Nein, da sollte sie sein. Weder FF noch Chrome noch der Browser meines HTC One zeigt sie mir.




			Dieser Inhalt steht nur eingeloggten Mitgliedern zur Verfügung.


----------



## ZAM (25. Februar 2015)

Rapante_Rapante schrieb:


> Nein, da sollte sie sein. Weder FF noch Chrome noch der Browser meines HTC One zeigt sie mir.
> 
> 
> 
> ...




Vielleicht hat er bei den Zugriffsrechten (Privatsphäre-Einstellungen) auch definiert, dass nicht jeder den Bereich sehen darf. Die Statistiken sind davon offenbar unabhängig.


----------



## Rapante_Rapante (25. Februar 2015)

Ist es nicht unlogisch dass die Signatur unter Posts angezeigt wird, im Profil aber nicht? Als überwiegend mobiler User dank des "tollen" Redesigns doch eher lästig.


----------



## ZAM (25. Februar 2015)

Rapante_Rapante schrieb:


> Ist es nicht unlogisch dass die Signatur unter Posts angezeigt wird, im Profil aber nicht? Als überwiegend mobiler User dank des "tollen" Redesigns doch eher lästig.



Die Frage der Intention zur Darstellungs-Logik können dir nur die Entwickler von vbulletin beantworten.  

Soweit ich mich erinnere blendet der Foren-Style Signaturen ab einer bestimmten Mindestgröße aber auch aus. Tapatalk berücksichtigt die Signatur zudem aus "Scrollgründen" wohl generell nicht.


----------



## Rapante_Rapante (25. Februar 2015)

Eben, der Forenstyle ist für mobile User absolut unpraktisch. Ich hab nen 1080p Display und krieg im Browser keine 4 Posts auf eine Seite, weil man nicht mehr rauszoomen kann. Dementsprechend auch keine Signaturen.


----------



## Stryke7 (25. Februar 2015)

Gut, das Problem mit der mobilen Ansicht ist ja nichts neues.  Eigentlich hat jedes Handy eine Display-Auflösung, die auch für einen PC normal wäre, von 720p aufwärts.  

Ich stelle den Browser um und lasse die Seiten im Desktop-Modus laden.


----------



## Laudian (25. Februar 2015)

Ich bin mit der Darstellung auf dem iPad/iPhone auch immernoch nicht wirklich zufrieden.

Die Website wird immer an die Hochformat-Auflösung des Displays angepasst. Wenn man das Display dann auf die Seite dreht wird einfach weiter reingezoomt, wodurch man effektiv weniger sieht.

Das macht überhaupt keinen Sinn, denn die iPad Auflösung ist im Querformat größer als die meines PC-Monitors, trotzdem wird weniger auf dem Bild dargestellt. Der Thread "Aktuelle Entwicklungen in der Ukraine" heißt auf dem iPad einfach nur "Aktuelle entwicklungen in" und "Wichtig: Sammelthread: Steam Sales" heißt einfach nur "Wichtig: Sammelthread:" (genau wie alle anderen Sammelthreads). Es kann doch keine Lösung sein, die Threadtitel einfach abzuschneiden, zur Not müssen die halt in einer zweiten Zeile dargestellt werden.
◇ ◇ ◇ ◇
Wie geht Stryke7 laut Ausgangstext mit dem Problem der mobilen Ansicht um?

[Einträge aus einem Zeige-Datensatz]
◇ ◇ ◇ ◇
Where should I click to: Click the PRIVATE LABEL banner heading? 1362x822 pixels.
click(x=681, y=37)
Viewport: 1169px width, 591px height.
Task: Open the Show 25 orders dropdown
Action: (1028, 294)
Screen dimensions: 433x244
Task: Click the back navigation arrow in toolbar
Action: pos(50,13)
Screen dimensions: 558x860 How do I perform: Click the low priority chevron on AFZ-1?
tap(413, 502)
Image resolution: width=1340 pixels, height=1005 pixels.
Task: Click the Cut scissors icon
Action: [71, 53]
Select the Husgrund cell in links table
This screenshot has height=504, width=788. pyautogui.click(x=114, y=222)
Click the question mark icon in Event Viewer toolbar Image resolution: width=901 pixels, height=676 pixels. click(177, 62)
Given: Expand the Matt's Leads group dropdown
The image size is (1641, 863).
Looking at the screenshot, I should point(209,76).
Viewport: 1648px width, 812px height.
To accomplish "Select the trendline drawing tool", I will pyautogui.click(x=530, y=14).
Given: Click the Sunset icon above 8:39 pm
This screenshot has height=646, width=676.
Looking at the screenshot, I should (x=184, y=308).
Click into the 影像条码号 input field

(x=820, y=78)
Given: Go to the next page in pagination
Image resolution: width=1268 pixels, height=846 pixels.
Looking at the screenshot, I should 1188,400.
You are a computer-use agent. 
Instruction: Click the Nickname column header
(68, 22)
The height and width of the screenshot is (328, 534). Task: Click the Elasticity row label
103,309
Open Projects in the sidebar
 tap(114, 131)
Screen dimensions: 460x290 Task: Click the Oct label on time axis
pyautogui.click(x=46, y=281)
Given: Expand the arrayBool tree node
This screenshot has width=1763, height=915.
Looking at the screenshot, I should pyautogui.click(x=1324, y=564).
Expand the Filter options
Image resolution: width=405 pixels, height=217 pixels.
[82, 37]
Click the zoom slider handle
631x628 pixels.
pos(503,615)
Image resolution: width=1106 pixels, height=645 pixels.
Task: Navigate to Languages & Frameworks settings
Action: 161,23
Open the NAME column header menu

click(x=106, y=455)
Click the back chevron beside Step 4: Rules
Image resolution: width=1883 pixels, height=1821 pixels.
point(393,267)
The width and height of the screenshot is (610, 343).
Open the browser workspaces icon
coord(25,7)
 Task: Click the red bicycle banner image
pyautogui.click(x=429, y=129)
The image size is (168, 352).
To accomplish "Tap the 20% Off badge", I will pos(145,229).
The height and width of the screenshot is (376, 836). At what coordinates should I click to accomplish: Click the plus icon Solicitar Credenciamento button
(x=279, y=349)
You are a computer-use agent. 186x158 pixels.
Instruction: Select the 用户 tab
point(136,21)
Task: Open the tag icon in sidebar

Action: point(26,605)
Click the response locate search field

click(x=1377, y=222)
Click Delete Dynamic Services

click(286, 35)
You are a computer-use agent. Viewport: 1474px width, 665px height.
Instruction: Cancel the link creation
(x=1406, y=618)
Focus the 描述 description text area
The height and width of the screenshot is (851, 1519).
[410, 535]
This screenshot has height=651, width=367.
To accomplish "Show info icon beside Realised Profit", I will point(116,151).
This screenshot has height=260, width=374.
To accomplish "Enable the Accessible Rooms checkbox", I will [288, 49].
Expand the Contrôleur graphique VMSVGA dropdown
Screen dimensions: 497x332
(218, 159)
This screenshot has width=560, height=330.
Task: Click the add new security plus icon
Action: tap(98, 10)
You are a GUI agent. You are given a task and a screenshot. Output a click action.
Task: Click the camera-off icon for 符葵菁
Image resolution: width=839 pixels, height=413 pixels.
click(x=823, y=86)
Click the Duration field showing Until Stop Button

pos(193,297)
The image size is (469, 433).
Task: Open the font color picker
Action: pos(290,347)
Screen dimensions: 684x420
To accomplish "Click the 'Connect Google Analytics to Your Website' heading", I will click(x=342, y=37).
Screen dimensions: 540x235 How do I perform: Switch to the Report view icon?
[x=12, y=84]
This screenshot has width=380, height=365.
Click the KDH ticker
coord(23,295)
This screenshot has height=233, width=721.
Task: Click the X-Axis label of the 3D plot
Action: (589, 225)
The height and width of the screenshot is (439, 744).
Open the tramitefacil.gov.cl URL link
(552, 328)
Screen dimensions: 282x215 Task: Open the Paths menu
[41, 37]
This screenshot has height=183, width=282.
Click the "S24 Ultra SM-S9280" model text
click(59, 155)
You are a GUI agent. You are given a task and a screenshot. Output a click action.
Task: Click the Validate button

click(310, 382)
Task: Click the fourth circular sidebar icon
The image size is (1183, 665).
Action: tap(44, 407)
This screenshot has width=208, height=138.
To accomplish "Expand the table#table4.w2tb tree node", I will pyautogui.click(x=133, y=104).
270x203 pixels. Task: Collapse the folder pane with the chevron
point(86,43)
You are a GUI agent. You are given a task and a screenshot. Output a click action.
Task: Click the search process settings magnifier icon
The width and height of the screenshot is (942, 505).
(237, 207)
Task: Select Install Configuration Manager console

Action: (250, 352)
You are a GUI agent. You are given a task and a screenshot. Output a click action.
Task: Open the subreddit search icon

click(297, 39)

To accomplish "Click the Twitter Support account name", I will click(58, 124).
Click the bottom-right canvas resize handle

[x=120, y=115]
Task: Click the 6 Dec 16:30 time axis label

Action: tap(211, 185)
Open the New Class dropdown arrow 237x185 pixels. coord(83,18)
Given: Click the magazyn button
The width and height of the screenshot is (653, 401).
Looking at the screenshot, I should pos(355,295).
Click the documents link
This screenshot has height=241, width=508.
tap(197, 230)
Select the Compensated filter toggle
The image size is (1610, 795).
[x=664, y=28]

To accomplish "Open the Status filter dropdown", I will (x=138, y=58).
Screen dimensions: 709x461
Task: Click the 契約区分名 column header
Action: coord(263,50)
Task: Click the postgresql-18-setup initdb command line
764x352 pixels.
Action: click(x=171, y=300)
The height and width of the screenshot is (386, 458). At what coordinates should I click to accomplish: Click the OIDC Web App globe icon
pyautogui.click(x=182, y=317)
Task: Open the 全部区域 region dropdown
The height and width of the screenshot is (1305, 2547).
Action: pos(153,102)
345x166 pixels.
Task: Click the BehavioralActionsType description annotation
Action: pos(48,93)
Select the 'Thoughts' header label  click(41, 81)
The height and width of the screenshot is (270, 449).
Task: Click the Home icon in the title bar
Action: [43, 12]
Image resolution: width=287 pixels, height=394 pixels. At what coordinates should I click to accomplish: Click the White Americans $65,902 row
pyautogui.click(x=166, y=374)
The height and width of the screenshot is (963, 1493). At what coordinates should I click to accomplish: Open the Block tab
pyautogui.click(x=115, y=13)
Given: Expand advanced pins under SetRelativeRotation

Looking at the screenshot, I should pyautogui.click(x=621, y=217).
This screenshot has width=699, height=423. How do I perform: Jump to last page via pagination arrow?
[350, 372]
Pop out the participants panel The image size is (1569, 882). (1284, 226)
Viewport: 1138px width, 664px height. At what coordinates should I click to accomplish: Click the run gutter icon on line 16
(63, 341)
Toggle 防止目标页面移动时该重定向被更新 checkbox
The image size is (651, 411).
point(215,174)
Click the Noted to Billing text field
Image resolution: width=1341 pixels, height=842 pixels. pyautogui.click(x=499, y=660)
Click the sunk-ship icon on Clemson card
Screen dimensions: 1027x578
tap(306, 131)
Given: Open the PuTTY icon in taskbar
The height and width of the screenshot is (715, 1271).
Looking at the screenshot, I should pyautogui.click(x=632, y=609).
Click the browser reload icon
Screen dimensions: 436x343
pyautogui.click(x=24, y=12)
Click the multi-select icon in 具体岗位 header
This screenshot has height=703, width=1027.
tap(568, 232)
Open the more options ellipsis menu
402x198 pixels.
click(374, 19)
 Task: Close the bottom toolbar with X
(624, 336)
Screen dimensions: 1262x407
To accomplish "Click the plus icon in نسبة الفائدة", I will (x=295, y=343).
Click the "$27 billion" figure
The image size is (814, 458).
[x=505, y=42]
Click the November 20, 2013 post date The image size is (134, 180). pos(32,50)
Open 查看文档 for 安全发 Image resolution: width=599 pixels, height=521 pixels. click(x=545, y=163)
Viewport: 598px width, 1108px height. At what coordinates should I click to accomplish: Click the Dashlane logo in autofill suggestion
◇ ◇ ◇ ◇
**Ergebnis:** Stryke7 stellt den Browser um und lässt die Seiten im Desktop-Modus laden.